Inclusive and Accepting
At Beyond Intimacy we have a very diverse community that represents all genders and sexual orientations, and many different values. Thus, we have a strong preference for publishing articles, books and resources that is neutral with regard to sexual orientation. Being inclusive means that we do our best to ensure the tone of our writing (including the choice of pronouns) reflects acceptances of differences.
With respect to differing values, so long as harm is not being done we encourage people to examine their beliefs and values, to choose consciously and to understand the consequences of their choices. One example of how this shows up is we do not take any position on monogamy vs. open relationship other than urging people to make well thought out, clearly communicated choices.

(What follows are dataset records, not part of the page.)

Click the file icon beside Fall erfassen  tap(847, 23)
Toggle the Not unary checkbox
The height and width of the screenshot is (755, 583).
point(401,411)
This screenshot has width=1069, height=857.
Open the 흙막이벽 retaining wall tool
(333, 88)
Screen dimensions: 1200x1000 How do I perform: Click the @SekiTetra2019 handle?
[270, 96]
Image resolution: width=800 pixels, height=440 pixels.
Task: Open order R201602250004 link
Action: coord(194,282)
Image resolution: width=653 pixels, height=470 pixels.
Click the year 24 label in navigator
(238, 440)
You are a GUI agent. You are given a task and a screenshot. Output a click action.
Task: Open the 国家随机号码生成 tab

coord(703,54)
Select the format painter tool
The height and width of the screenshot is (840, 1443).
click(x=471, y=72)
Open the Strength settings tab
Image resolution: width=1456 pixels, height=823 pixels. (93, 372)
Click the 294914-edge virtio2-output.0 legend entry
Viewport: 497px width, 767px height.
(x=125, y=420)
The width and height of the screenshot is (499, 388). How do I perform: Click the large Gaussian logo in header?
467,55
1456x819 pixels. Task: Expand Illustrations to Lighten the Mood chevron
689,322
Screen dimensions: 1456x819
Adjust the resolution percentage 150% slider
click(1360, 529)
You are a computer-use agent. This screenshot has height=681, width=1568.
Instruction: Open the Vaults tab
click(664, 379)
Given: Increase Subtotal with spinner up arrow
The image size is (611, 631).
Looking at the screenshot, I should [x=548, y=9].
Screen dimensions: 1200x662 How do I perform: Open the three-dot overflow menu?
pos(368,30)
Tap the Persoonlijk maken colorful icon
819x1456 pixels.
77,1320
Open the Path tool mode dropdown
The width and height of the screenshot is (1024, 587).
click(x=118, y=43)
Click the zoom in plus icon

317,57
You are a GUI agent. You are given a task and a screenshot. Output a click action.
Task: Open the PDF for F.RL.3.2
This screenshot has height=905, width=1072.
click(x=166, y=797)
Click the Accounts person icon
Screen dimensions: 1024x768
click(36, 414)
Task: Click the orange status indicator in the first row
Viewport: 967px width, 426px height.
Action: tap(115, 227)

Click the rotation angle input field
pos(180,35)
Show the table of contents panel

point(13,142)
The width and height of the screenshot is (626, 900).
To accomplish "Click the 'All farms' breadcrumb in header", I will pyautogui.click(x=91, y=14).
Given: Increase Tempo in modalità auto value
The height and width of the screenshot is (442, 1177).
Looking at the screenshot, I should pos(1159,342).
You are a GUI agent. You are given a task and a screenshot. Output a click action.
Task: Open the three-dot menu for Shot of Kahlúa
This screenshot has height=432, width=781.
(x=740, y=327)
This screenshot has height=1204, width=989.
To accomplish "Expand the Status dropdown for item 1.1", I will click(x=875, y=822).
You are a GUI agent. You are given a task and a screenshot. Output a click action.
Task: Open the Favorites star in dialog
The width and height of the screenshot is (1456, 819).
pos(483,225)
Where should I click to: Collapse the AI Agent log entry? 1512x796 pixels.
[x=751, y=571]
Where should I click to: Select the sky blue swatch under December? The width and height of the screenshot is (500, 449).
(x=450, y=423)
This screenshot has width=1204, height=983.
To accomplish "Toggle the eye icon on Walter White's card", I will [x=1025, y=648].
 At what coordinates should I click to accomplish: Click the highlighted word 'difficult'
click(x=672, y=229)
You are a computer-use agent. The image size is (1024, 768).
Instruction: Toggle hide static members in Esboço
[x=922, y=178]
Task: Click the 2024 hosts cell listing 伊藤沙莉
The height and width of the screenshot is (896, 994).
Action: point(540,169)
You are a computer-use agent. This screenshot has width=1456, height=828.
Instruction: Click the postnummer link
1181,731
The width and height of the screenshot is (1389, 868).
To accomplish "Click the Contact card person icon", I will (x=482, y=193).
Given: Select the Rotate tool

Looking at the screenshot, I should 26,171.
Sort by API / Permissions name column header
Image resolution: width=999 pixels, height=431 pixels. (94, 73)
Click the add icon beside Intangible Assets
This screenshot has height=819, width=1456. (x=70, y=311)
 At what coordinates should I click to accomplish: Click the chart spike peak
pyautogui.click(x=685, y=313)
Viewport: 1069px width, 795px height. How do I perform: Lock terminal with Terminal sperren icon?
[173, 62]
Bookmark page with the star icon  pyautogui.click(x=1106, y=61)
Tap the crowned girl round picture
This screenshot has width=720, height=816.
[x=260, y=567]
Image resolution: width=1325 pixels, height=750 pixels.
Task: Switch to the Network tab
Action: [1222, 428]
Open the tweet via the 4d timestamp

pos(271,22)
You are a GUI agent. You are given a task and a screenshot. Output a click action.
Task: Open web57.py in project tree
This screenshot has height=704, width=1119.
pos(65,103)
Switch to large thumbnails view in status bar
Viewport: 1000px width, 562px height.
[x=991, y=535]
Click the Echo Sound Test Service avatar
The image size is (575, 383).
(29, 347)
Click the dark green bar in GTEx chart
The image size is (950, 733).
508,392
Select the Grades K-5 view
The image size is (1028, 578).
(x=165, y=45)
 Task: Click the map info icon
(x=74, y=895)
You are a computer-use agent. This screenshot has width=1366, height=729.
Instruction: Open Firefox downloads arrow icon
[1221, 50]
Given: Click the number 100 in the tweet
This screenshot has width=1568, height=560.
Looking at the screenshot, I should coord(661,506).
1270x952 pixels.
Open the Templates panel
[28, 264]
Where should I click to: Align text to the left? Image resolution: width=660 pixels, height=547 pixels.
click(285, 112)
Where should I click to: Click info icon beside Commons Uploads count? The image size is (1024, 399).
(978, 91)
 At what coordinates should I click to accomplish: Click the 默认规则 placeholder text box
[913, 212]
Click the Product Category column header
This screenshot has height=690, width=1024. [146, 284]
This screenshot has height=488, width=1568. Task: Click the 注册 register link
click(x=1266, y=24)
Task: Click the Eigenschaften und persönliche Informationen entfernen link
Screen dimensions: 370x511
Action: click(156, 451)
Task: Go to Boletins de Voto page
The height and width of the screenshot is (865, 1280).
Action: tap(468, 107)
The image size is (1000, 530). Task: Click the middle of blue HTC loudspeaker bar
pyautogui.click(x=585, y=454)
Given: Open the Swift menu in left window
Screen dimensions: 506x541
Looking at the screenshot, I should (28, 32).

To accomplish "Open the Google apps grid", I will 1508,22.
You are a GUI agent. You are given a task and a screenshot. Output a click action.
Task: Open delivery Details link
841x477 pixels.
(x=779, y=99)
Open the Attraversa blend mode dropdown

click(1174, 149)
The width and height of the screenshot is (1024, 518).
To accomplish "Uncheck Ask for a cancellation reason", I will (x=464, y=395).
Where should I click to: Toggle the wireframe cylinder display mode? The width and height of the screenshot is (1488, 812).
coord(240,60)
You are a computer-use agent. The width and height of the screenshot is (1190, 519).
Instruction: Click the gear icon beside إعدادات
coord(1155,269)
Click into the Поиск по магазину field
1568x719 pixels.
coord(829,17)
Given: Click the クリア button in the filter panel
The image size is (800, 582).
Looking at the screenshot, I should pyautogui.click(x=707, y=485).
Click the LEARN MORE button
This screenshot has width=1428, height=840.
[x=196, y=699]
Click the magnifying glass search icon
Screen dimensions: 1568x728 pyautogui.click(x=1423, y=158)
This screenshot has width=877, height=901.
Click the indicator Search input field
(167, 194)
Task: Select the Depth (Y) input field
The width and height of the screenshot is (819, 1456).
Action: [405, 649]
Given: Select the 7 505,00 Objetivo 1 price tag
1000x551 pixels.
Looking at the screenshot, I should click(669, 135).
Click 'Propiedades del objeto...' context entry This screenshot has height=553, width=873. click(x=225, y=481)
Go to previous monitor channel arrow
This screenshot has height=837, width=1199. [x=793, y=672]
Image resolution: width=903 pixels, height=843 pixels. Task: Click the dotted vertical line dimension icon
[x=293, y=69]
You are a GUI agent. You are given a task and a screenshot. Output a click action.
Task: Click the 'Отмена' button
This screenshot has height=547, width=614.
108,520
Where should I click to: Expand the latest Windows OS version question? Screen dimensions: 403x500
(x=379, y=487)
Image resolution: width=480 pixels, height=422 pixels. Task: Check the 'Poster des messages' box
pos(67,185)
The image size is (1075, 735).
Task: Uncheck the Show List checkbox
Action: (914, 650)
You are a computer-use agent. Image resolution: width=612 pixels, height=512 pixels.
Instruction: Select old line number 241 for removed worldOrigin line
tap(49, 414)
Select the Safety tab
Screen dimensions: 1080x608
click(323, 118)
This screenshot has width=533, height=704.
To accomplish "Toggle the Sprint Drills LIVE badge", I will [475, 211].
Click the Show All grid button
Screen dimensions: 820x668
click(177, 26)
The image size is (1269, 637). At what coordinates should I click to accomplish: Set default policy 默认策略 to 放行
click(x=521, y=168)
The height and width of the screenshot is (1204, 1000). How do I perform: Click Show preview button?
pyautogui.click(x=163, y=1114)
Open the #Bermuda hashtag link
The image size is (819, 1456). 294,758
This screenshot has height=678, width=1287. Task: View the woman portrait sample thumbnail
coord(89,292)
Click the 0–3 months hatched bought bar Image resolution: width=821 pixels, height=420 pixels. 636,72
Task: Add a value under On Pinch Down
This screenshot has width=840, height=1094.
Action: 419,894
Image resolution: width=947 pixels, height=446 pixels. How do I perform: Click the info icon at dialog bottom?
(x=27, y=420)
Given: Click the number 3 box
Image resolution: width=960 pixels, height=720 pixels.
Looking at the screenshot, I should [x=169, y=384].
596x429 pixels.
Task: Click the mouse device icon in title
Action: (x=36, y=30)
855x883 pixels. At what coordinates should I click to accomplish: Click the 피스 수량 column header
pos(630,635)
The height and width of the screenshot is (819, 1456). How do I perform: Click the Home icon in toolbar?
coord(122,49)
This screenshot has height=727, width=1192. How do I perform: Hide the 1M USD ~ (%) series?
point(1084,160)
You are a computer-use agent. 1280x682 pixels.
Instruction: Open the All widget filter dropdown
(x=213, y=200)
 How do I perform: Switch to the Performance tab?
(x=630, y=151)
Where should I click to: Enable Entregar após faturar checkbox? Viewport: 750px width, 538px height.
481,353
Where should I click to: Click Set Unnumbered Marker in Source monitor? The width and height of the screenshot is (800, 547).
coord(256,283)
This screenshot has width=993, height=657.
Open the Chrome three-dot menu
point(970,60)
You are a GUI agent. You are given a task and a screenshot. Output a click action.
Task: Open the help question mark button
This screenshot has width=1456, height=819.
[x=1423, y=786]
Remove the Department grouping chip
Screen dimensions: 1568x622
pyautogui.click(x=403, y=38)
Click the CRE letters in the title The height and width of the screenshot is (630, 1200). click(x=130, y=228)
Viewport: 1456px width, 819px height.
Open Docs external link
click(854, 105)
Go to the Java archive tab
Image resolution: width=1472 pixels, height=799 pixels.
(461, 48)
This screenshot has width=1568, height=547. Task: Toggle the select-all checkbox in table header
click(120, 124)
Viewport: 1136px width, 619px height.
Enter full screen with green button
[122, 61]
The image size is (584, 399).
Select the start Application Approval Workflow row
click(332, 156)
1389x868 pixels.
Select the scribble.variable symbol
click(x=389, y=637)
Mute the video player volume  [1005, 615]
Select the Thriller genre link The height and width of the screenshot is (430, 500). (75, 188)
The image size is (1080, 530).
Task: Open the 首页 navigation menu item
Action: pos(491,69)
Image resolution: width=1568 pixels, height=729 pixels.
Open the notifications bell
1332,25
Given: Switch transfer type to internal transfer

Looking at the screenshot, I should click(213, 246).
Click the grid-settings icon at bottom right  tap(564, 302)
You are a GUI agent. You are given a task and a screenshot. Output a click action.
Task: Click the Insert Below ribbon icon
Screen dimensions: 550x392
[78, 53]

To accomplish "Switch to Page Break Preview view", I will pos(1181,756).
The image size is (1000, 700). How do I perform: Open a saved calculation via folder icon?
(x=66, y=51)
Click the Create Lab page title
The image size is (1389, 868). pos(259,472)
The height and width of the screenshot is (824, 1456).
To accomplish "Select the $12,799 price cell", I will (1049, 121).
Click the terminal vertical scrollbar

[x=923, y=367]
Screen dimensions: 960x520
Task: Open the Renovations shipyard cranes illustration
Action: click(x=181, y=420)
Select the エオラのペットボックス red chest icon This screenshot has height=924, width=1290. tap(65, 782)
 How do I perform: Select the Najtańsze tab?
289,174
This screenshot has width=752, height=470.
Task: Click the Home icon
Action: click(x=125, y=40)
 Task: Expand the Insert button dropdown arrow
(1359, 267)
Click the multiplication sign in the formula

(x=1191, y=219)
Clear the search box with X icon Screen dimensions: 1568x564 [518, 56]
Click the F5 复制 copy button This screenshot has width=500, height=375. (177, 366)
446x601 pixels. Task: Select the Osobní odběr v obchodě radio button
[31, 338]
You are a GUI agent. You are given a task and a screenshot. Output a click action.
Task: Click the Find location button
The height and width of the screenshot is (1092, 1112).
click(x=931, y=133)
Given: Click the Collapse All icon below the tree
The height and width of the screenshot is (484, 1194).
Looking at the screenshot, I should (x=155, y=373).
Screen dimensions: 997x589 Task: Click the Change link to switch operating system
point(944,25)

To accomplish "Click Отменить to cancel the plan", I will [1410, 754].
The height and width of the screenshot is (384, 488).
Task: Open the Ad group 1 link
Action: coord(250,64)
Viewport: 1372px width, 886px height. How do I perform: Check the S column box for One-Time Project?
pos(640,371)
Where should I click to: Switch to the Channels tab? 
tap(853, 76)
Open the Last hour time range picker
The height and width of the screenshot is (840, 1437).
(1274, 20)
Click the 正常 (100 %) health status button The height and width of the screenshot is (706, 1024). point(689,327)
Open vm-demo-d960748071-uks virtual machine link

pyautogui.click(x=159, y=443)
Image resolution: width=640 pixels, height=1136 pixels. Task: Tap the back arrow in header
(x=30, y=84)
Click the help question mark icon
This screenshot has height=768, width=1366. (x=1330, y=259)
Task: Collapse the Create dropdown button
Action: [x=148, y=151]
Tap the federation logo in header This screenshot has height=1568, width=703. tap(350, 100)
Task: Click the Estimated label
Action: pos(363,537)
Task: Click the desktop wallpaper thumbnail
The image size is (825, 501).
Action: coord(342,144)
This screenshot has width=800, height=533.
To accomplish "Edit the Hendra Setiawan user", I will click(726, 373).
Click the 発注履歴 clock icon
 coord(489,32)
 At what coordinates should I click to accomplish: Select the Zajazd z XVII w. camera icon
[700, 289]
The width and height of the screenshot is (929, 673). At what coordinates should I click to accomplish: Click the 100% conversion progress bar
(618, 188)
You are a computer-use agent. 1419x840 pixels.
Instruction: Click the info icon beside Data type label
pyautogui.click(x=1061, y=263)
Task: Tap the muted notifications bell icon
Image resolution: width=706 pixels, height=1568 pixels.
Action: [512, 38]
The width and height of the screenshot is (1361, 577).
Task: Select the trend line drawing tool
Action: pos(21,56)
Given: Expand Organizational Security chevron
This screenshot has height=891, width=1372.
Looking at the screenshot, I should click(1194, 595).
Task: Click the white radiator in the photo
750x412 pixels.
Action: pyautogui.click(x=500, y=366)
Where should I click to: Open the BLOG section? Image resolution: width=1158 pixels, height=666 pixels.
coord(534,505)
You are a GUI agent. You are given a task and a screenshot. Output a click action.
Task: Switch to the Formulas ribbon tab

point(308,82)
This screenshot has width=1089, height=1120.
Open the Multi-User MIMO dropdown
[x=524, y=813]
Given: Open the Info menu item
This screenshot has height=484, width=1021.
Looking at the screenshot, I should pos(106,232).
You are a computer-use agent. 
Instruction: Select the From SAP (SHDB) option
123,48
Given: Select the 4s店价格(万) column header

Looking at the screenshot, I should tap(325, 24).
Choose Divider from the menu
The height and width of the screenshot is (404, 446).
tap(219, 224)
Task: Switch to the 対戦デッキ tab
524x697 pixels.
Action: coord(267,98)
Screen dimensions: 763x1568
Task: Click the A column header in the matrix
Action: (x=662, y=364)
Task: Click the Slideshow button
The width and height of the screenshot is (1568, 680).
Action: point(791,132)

Our articles and resources include topics like relationships, dating, understanding male or female bodies, about touching or being in relationship with a man or a woman. In limited circumstances we will publish material written for a specific sexual orientation. It should go without saying that we won’t tolerate biased or harmful comments based on race, spiritual belief, gender, sexual orientation, ability or disability, lookism, fat shaming or other characteristics.
Affirming of Sexual and Gender Minorities
We recognize that certain groups have been marginalized and for many years have not had access to the resources they need and deserve. While this is starting to change, there is still not enough helpful, affirming and knowledgeable educational resources available.
Thus, while most of our content is – as much as practical – gender and orientation neutral, we want to provide a space to serve the sexual and gender minority communities, especially the LGBT, BDSM-Leather-Fetish and polyamory communities. Thus some small portion of our content won’t apply to everyone.
Partial Emphasis on Men and Their Partners of Any Gender
This is not so much a value as it is simply an acknowledgement that Mark Davian, Founder of Beyond Intimacy, has worked with people of all genders and sexual orientations, he has had significantly more experience working with men and their partners of any gender than he has with (especially lesbian) women.
Thus, if you notice our content more often emphasizing men of all sexual orientations, this is not intended to be a negative message towards women, or lesbian women.
We welcome guest bloggers and guest authors to submit articles. If there is a group of people you feel is under served by our content, please feel free to consider writing for us in these areas, or encouraging appropriate people you know to do so.